### Work order
Once you reach the line with "Task: Click the NVIDIA Docs site name", transcribe it and every line after it to the end of the records, exactly, but not the pictures.

### Stored data
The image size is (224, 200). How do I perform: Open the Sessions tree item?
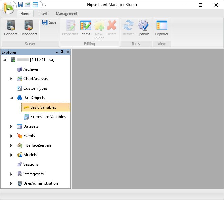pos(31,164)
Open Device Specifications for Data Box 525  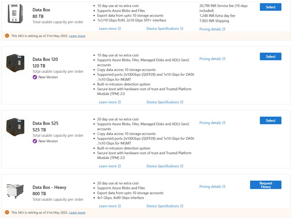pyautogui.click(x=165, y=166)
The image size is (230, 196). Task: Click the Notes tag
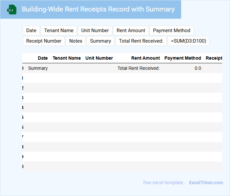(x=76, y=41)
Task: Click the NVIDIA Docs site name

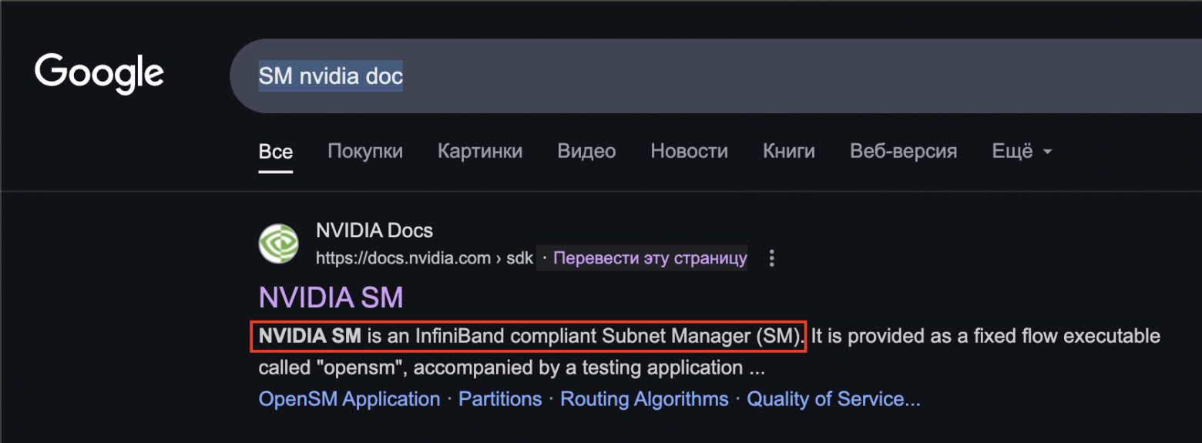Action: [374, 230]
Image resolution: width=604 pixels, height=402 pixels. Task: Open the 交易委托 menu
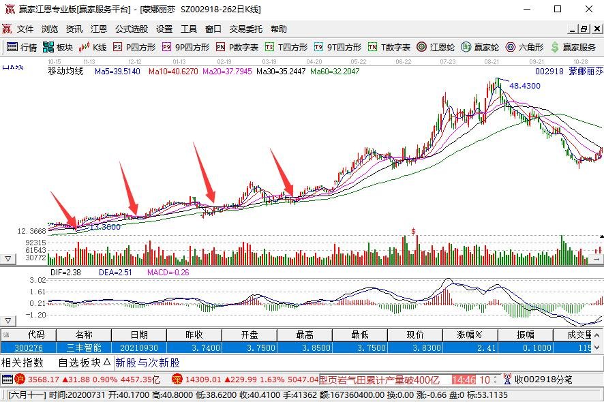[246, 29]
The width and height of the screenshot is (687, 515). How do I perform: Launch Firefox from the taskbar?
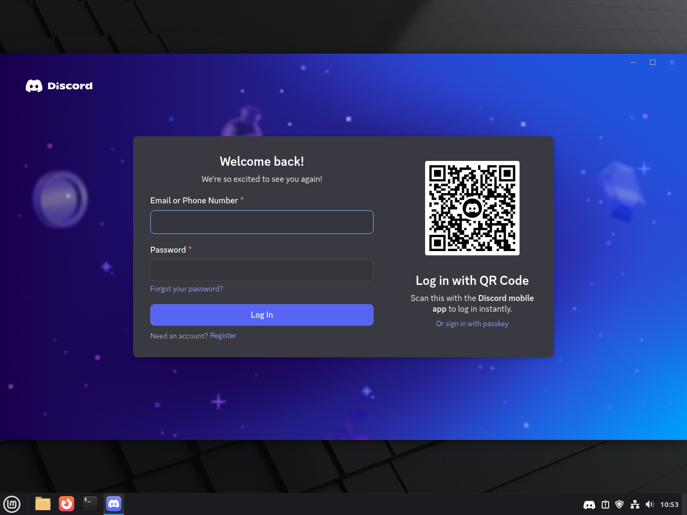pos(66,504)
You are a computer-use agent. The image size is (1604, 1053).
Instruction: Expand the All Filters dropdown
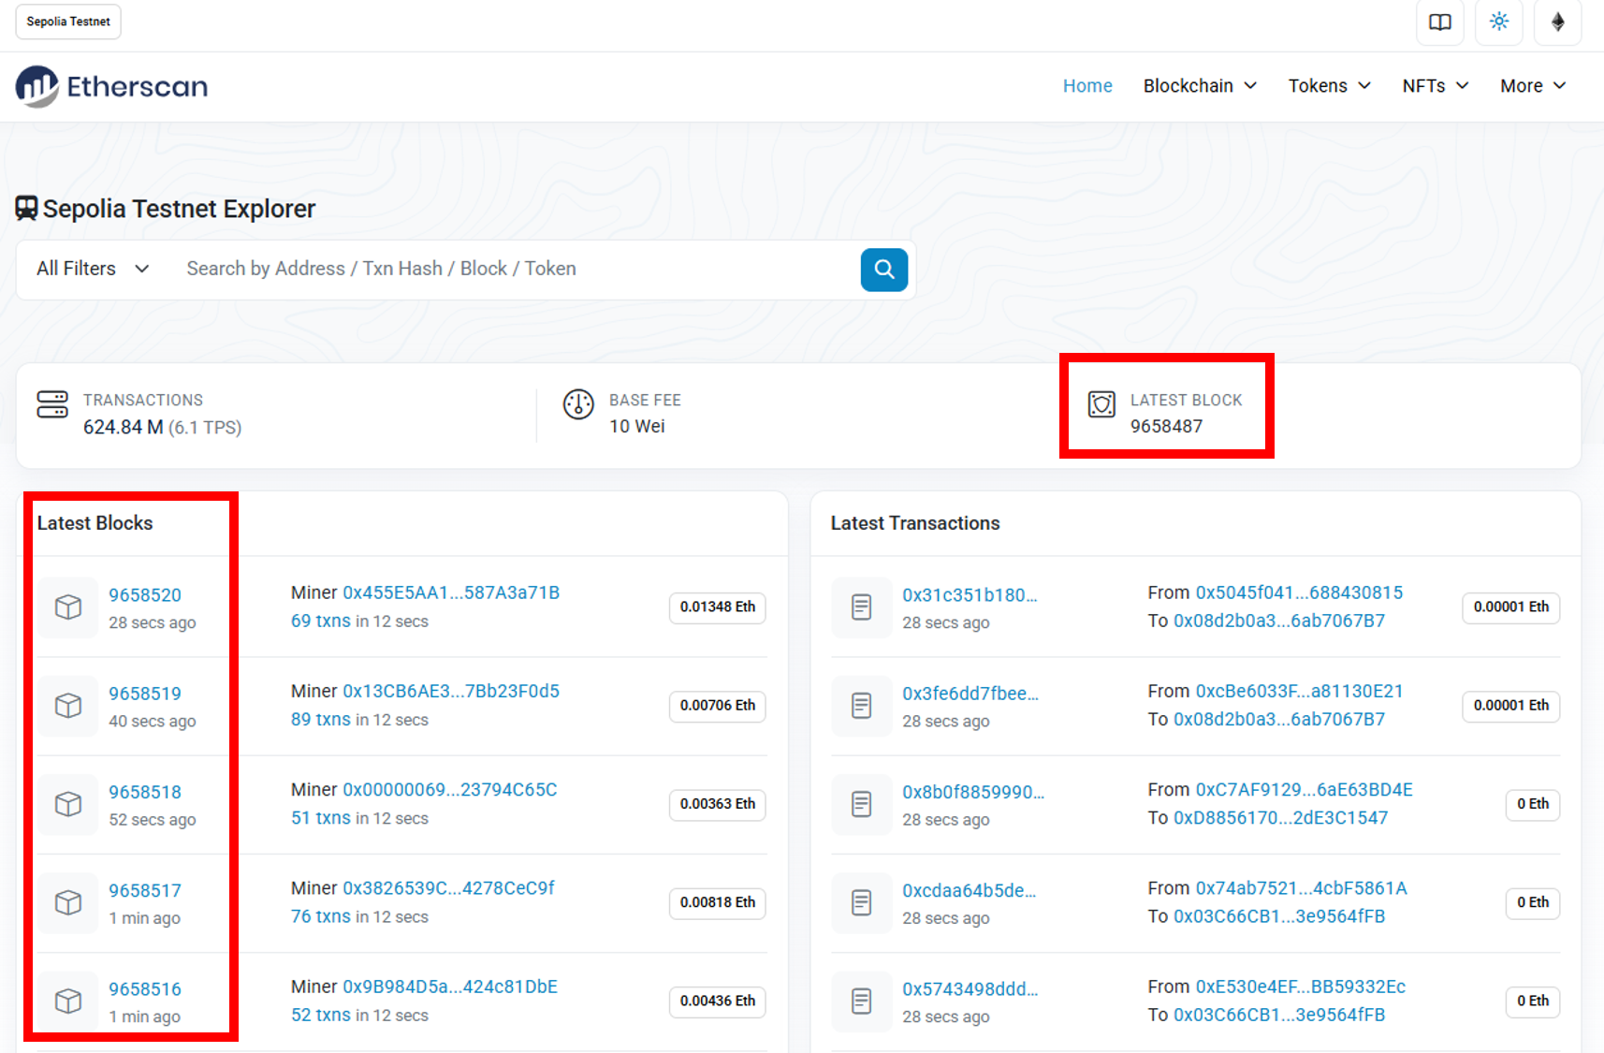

### Your response
Task: Click the NVIDIA Docs site name

Action: [374, 230]
Image resolution: width=604 pixels, height=402 pixels. Task: Open the 交易委托 menu
[246, 29]
The width and height of the screenshot is (687, 515). How do I perform: Launch Firefox from the taskbar?
pos(66,504)
You are a computer-use agent. The image size is (1604, 1053).
Instruction: Expand the All Filters dropdown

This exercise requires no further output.